# 2Pac's Leben wird veröffentlicht



## Mandalorianer (2 Dez. 2010)

*Auftrag geht an politischen Aktivisten
2Pac's Leben wird veröffentlicht​*



​
14 Jahre nach seinem Tod, soll nun die erste offizielle Biografie des amerikanischen Rappers Tupac Amaru Shakur (†25) verfasst werden.
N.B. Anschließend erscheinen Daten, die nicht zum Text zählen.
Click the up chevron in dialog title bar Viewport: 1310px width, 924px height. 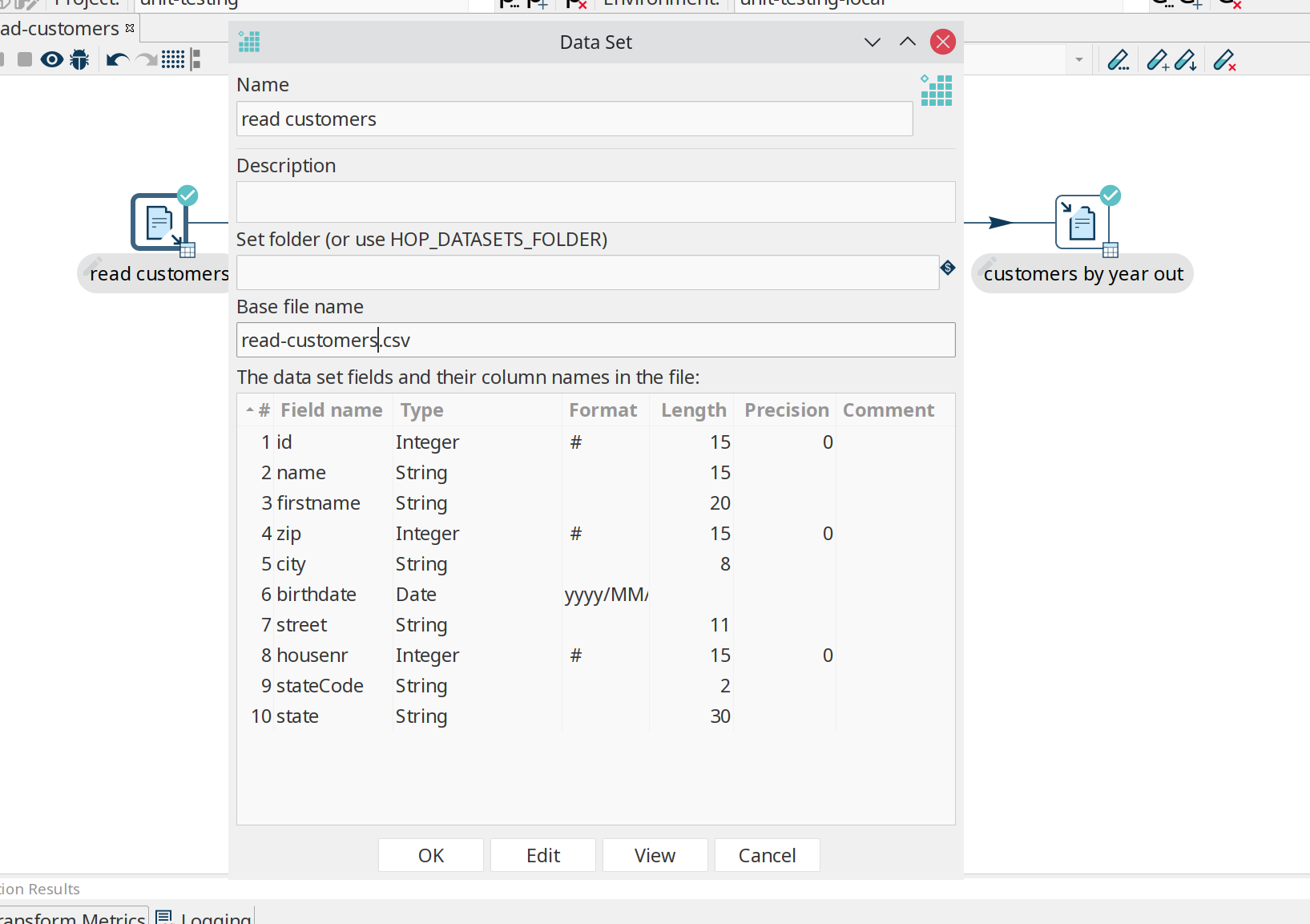[x=907, y=42]

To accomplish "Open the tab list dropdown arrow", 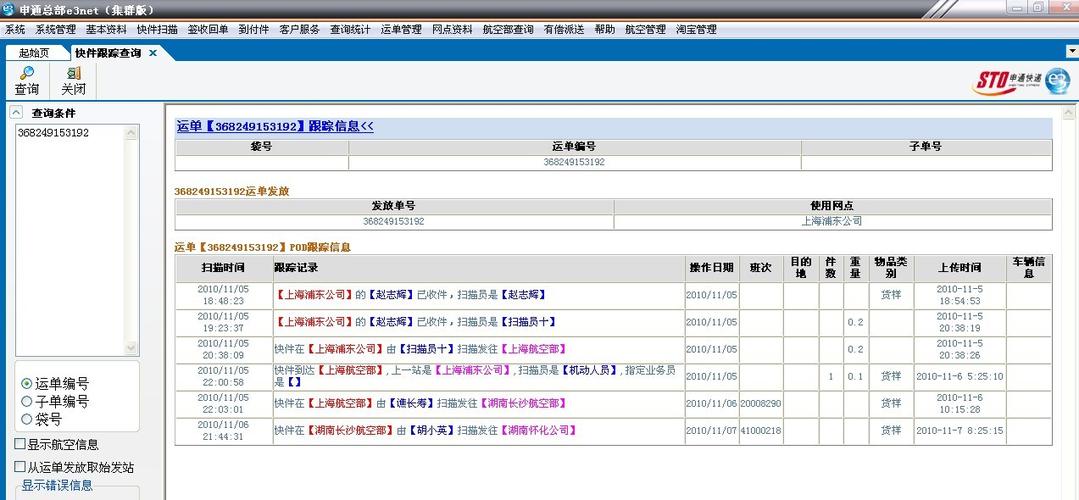I will pyautogui.click(x=1070, y=52).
Der Autor ist Kevin Powell, ein amerikanischer Aktivist und Journalist, der bereits einige Bücher über Themen, wie Rasse, Politik und Hip Hop geschrieben hat.

Dass er derjenige ist, der über das Leben des Rappers schreiben darf, erfüllt ihn mit Stolz: „Es ist eine Ehre über die Lebensgeschichte, einer der großartigsten Ikonen der Hip Hop und Pop-Kultur Geschichte zu schreiben.“ Ihn selbst hat der Tod Tupac's, der nach einer Schießattacke in Las Vegas am 13. September 1996 im Krankenhaus seinen Verletzungen erlag, sehr mitgenommen.
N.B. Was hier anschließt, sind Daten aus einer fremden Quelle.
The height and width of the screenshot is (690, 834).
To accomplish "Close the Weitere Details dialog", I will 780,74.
Afeni Shakur, die Mutter von 2Pac verlässt sich darauf, dass Powell die Geschichte ihres Sohnes aus der richtigen Perspektive erzählt. In einem Interview sagt sie über ihn: „Ich vertraue ihm und seiner Dokumentation über das Leben meines Sohnes und ich weiß, dass er die Biografie mit Herz schreibt." Ein genaues Veröffentlichungsdatum ist noch nicht bekannt. 

*Gruss Gollum*


----------



## Punisher (2 Dez. 2010)

Interessiert das jemanden?


----------



## Gottes-Rache (2 Dez. 2010)

Natürlich interessiert das einige!!
2Pac ist eine Legende


----------



## balu1982 (3 Dez. 2010)

Ich bin auch gespannt auf das Buch.
Ich hoffe es wird auch ins deutsche übersetzt


----------